Requirement
Gather every line below where "agent" appears.

═══

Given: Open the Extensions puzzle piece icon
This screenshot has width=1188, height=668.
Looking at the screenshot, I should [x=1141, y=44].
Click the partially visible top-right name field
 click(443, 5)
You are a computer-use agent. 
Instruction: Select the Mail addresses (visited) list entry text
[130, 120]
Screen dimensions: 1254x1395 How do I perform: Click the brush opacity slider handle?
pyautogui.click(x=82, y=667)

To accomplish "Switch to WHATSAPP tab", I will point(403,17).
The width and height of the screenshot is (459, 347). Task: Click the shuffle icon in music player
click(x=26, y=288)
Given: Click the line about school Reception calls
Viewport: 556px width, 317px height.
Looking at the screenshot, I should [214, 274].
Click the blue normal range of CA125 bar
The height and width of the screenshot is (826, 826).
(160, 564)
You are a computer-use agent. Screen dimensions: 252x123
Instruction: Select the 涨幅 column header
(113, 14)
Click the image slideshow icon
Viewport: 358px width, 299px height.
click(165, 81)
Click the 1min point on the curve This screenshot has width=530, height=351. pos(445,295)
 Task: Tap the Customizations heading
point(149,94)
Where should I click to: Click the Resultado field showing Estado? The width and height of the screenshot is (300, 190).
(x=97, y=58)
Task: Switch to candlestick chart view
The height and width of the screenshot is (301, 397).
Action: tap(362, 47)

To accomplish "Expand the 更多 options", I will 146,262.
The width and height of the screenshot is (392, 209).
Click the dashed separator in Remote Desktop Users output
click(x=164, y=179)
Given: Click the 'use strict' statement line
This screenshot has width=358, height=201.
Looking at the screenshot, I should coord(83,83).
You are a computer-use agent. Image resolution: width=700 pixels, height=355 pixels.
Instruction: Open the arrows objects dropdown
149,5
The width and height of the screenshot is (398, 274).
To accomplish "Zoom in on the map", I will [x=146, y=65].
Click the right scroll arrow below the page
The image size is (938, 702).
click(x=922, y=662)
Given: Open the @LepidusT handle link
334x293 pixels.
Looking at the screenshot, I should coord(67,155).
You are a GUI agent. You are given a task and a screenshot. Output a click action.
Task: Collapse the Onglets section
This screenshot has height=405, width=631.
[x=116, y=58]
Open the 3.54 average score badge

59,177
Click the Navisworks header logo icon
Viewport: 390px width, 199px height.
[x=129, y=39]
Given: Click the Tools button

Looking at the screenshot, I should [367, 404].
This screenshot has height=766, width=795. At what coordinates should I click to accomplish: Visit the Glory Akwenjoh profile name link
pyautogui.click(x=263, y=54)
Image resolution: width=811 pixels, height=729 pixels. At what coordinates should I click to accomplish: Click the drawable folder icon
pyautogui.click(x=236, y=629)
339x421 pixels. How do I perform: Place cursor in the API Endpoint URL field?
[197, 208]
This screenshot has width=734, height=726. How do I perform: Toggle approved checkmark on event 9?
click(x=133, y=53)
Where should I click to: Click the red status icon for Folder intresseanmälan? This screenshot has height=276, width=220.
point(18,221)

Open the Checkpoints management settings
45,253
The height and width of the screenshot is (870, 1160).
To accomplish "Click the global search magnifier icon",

═══

Exercise solution
You are a computer-use agent. 
You are a computer-use agent. Screen dimensions: 252x123
You are a computer-use agent. Image resolution: width=700 pixels, height=355 pixels.
You are a GUI agent. You are given a task and a screenshot. Output a click action.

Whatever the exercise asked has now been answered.